→ **Page extract**
APOE may also influence rehabilitation outcome following TBI. Friedman et al. [6] reported a strong association between the APOE ε4 allele and a poor clinical outcome. In this investigation, 1 of 27 (3%) of individuals with the APOE ε4 allele had a favorable outcome compared to 13 of 42 (31%) of those without the ε4 allele. A favorable outcome was defined by the absence of dysarthria or dysphasia, lack of behavioral abnormalities, no evidence of severe cognitive impairment, and the ability to live independently. Lichtman et al. [10] also noted that patients with the APOE ε4 allele experienced a poorer outcome than those without the e4 allele following rehabilitation. This differential in recovery was noted in the total and motor Functional Independence Measures (FIM) scores but not in the cognitive FIM score. The lack of a difference noted in cognitive function may reflect the relative insensitivity of the cognitive portion of the FIM. In a 1 year follow up of 39 patients with TBI who completed a neuropsychological rehabilitation program, the presence of the APOE ε4 allele was associated with poorer outcome [11]. Patients with the APOE ε4 allele showed deterioration in functioning compared to those without the APOE ε4 allele.

Several studies suggest that APOE may influence cognitive and/or behavioral function following TBI. Liberman et al. [12] noted that patients possessing the ε4 allele exhibited lower mean scores on 12 of 13 neuropsychological test measures compared to those without the ε4 allele following predominantly mild TBI. Two tests, the grooved pegboard and the paced auditory serial addition task, were statistically significant. Similarly, Sundstrom et al. [13] using within person comparisons also assessed cognitive function in a small cohort of individuals before and after mild TBI. In this study, patients with the ε4 allele exhibited significantly decreased performance on tests of divided attention, facial recognition and recall of actions. Crawford et al. [14] has presented evidence that APOE gene may influence memory function following TBI and observed that ε4 positive subjects had more impairments on memory testing than those patients that were ε4 negative. The ε4 allele had no effect on executive function. In contrast, in an analysis of 77 patients suffering from moderate to severe TBI, those with the ε4 allele in addition to demonstrating impaired learning and verbal memory, also exhibited impairments in frontal lobe functioning such as motor speed, fine motor coordination, visual scanning, attention, executive function and mental flexibility [16]. Koponen et al. [15] reported that the ε4 allele was more commonly associated with dementia and not psychiatric disorders following TBI. Individuals with the ε4 allele experienced a statistically significantly higher frequency of definite and subclinical dementia when assessed on an average 31 years following moderate and severe TBI. Carriers of the ε4 allele have also been observed to exhibit more behavioral disturbances than those without the ε4 allele [16].

→ **Material provided**
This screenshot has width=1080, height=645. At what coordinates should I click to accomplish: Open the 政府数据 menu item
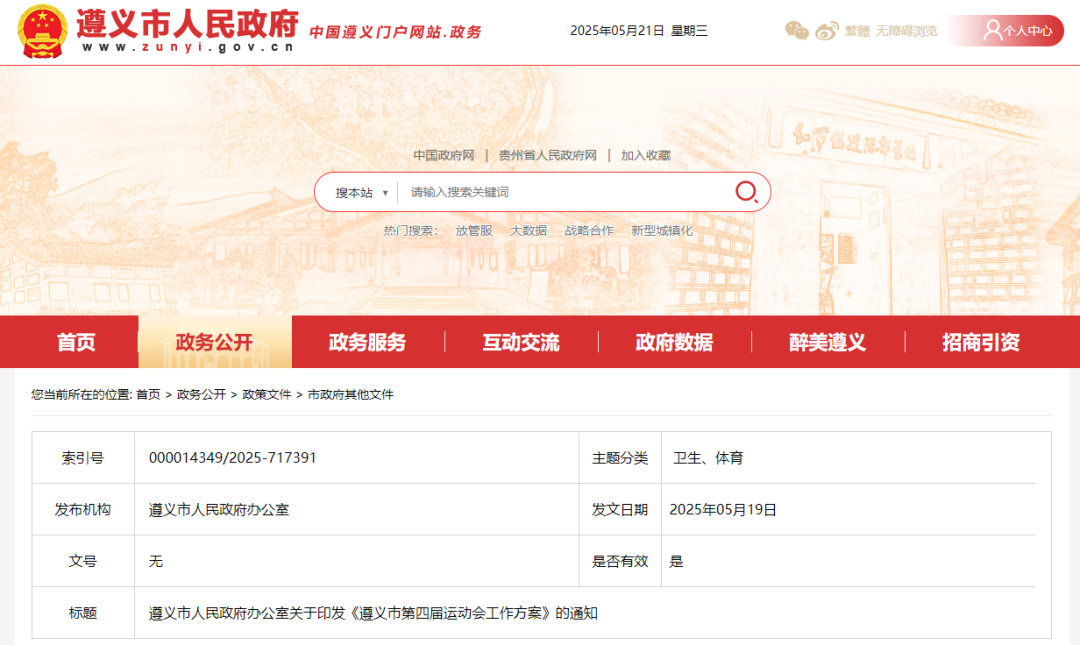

→ **Task description**
Go on with the passage on APOE and brain injury from the point where it stops. The data has no connection to the passage on APOE and brain injury.

→ **Reply to the task**
APOE genotype may also influence neurocognitive outcome following sports related TBI. In an APOE genotype analysis of 30 active and retired boxers, high exposure boxers (i.e. those with greater than 12 professional bouts) who possessed the ε4 allele exhibited more neurological impairment than those high exposure boxers without the ε4 [17]. In addition, all of the boxers with severe CTBI possessed an APOE ε4 allele. The ε4 allele had no effect on neurological function in low exposure boxers. In agreement with the boxing study, older active professional football players possessing the APOE ε4 allele scored lower on cognitive tests than did older active players without the allele or younger active players of any genotype [18]. Football players with the ε4 allele performed poorer in the areas of memory, attention, and reaction time. Both studies, although based on relatively small sample sizes, suggest that there may be an interaction between exposure to TBI and APOE genotype on neurological outcome in contact/collision sports.

Autopsy studies have provided information regarding the neuropathological features associated with the inheritance of the ε4 allele. Individuals possessing the ε4 allele exhibit more amyloid deposition in the brain following fatal TBI [19], are 8.75 times more likely to develop cerebral amyloid angiopathy [20], and experience more severe contusional injury [21]. There was also a trend towards more severe hypoxic injury among carriers of the ε4 allele following TBI but this did not reach statistical significance [21].

Although most studies indicate that the APOE genotype may influence outcome following TBI, there have been some negative studies failing to confirm this association. In a large prospective study involving 1094 subjects, ranging in age from 0 to 93 years, no association between APOE genotype and overall outcome was identified at 6 months following TBI [22]. In this investigation outcome was dichotomized as favorable and unfavorable using the GOS. Thirty-six percent of patients with the APOE ε4 allele had an unfavorable outcome compared with 33% of those individuals without the APOE ε4 allele. However, despite the negative findings among all ages, an interaction between age and APOE genotype on outcome was observed [22]. Younger TBI patients (15 years of age or less) possessing the APOE ε4 allele had an increased risk of an unfavorable outcome compared to younger individuals without the ε4 allele. Seventeen percent of younger patients with the allele had an unfavorable outcome compared to 6% of younger patients without the ε4 allele (odds ratio 3.06, 95% confidence ratio 1.22–7.65). No interaction between APOE genotype and injury severity on outcome was observed. Although the exact mechanism as to how APOE genotype might influence outcome in the young is unknown, a lack of an association between APOE genotype and posttraumatic brain diffuse brain swelling in young patients aged 2–19 years of age has been noted [23].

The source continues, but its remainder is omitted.